A chemistry and biology double-major in college, Robishaw’s undergraduate thesis project on the hearts of hibernating ground squirrels had implications for cardiac bypass surgery.
Earning her Ph.D. at Penn State College of Medicine, Robishaw extended her earlier work to understand how to maintain heart viability during reduced blood flow, as occurs during “heart attacks.”
Under the tutelage of Nobel Laureate Alfred G. Gilman, M.D., Ph.D., Robishaw’s work directly contributed to the 1994 prize for discovering G-proteins, which function as signaling pathways that control every function in the body, making them excellent drug targets for the control of various diseases.

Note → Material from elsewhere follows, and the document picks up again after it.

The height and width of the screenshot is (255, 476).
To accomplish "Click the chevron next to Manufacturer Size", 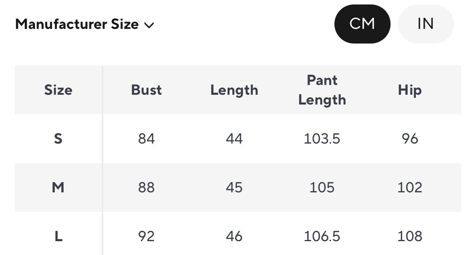I will 149,25.
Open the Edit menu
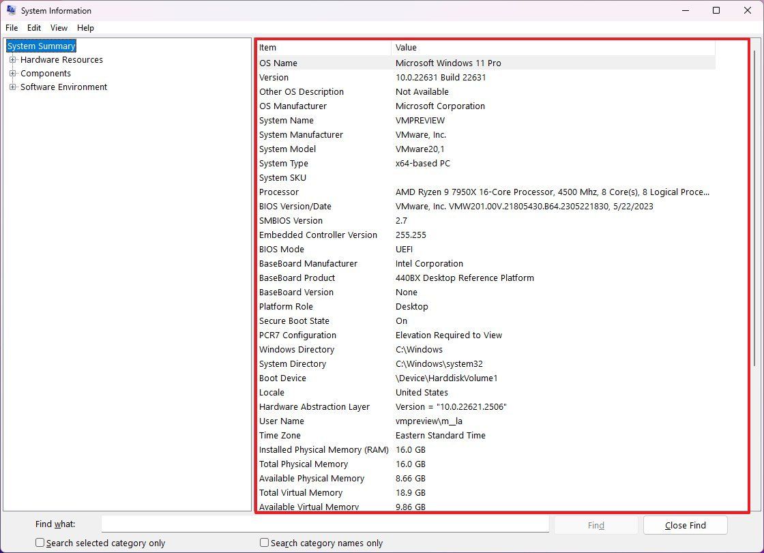Image resolution: width=764 pixels, height=553 pixels. 33,28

Most recently, Robishaw served as professor and associate director for research at the Geisinger Health System in Pennsylvania. Her work utilizes DNA sequence and clinical information to identify genetic variants that are associated with common diseases. Her laboratory then performs functional screening of genetic variants to assess the relationship to the disease under study. This functional analysis runs the gamut from assessing the functional impact of a genetic variant in the test tube, to modeling the diseases in cultured cells and animals. By identifying functionally significant mutations that mimic disease characteristics, her work aids in the rapid translation of laboratory discoveries into medical practice.
At FAU, Robishaw looks forward to the exciting prospect of working at a young medical school hoping to expand its research program.
“I’m attracted to getting involved in programs where you have the ability to develop, refine, and direct the research,” she said. Additionally, she hopes to work with colleagues to increase future physicians’ exposure to genomics data that lays the foundation for the national Precision Medicine Initiative.
Her 30 years of NIH-funded research played a big role in FAU’s recruitment of Robishaw.
“Dr. Robishaw’s research has enormous potential to improve the health and well-being of patients with a wide variety of medical conditions,” said John W. Newcomer, M.D., vice dean for research and innovation, who served as chair of the search committee. “Her work has multiple opportunities for global impact.”